**Exercise goal:** Look for the line containing "The height and width of the screenshot is (771, 1568)." in the listing below; from there, output every line exactly, the last one included.

**Data supplied:**
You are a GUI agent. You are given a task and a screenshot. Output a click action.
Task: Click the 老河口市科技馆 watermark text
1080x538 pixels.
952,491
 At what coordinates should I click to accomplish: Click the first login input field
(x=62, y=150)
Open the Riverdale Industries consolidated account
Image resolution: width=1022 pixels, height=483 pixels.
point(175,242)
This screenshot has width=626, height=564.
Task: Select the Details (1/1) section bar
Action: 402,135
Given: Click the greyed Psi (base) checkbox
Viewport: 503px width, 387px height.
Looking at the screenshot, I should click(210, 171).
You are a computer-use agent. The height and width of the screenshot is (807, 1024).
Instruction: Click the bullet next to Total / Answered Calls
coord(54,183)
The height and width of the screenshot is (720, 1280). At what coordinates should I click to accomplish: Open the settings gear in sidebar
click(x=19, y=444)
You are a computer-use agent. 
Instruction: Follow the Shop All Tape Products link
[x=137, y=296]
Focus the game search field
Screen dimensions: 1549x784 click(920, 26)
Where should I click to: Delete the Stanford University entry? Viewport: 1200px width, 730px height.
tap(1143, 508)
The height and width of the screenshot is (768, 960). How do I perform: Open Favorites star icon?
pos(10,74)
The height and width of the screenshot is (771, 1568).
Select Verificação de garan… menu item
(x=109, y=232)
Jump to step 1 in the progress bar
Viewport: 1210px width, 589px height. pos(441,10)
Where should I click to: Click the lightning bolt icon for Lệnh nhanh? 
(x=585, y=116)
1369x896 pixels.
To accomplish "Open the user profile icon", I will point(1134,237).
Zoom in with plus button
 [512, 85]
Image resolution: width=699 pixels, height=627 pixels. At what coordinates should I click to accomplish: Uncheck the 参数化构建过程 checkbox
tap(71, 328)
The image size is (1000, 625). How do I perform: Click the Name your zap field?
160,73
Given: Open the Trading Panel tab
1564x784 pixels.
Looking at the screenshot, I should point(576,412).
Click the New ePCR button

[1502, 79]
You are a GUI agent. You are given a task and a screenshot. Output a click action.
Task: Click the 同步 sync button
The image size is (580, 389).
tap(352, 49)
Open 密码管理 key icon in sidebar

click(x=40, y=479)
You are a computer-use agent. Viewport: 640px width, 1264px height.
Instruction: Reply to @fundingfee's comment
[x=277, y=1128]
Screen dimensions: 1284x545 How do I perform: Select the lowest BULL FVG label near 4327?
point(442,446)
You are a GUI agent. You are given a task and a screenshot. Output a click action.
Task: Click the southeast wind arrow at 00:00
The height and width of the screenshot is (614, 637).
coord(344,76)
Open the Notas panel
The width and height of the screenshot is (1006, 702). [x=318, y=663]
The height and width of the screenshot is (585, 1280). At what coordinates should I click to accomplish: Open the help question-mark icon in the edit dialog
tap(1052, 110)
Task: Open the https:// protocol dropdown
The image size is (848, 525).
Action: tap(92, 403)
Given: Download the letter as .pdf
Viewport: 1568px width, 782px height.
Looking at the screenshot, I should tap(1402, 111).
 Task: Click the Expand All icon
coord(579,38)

**Task answer:**
The height and width of the screenshot is (771, 1568).
Select Verificação de garan… menu item
(x=109, y=232)
Jump to step 1 in the progress bar
Viewport: 1210px width, 589px height. pos(441,10)
Where should I click to: Click the lightning bolt icon for Lệnh nhanh? 
(x=585, y=116)
1369x896 pixels.
To accomplish "Open the user profile icon", I will point(1134,237).
Zoom in with plus button
 [512, 85]
Image resolution: width=699 pixels, height=627 pixels. At what coordinates should I click to accomplish: Uncheck the 参数化构建过程 checkbox
tap(71, 328)
The image size is (1000, 625). How do I perform: Click the Name your zap field?
160,73
Given: Open the Trading Panel tab
1564x784 pixels.
Looking at the screenshot, I should point(576,412).
Click the New ePCR button

[1502, 79]
You are a GUI agent. You are given a task and a screenshot. Output a click action.
Task: Click the 同步 sync button
The image size is (580, 389).
tap(352, 49)
Open 密码管理 key icon in sidebar

click(x=40, y=479)
You are a computer-use agent. Viewport: 640px width, 1264px height.
Instruction: Reply to @fundingfee's comment
[x=277, y=1128]
Screen dimensions: 1284x545 How do I perform: Select the lowest BULL FVG label near 4327?
point(442,446)
You are a GUI agent. You are given a task and a screenshot. Output a click action.
Task: Click the southeast wind arrow at 00:00
The height and width of the screenshot is (614, 637).
coord(344,76)
Open the Notas panel
The width and height of the screenshot is (1006, 702). [x=318, y=663]
The height and width of the screenshot is (585, 1280). At what coordinates should I click to accomplish: Open the help question-mark icon in the edit dialog
tap(1052, 110)
Task: Open the https:// protocol dropdown
The image size is (848, 525).
Action: tap(92, 403)
Given: Download the letter as .pdf
Viewport: 1568px width, 782px height.
Looking at the screenshot, I should tap(1402, 111).
 Task: Click the Expand All icon
coord(579,38)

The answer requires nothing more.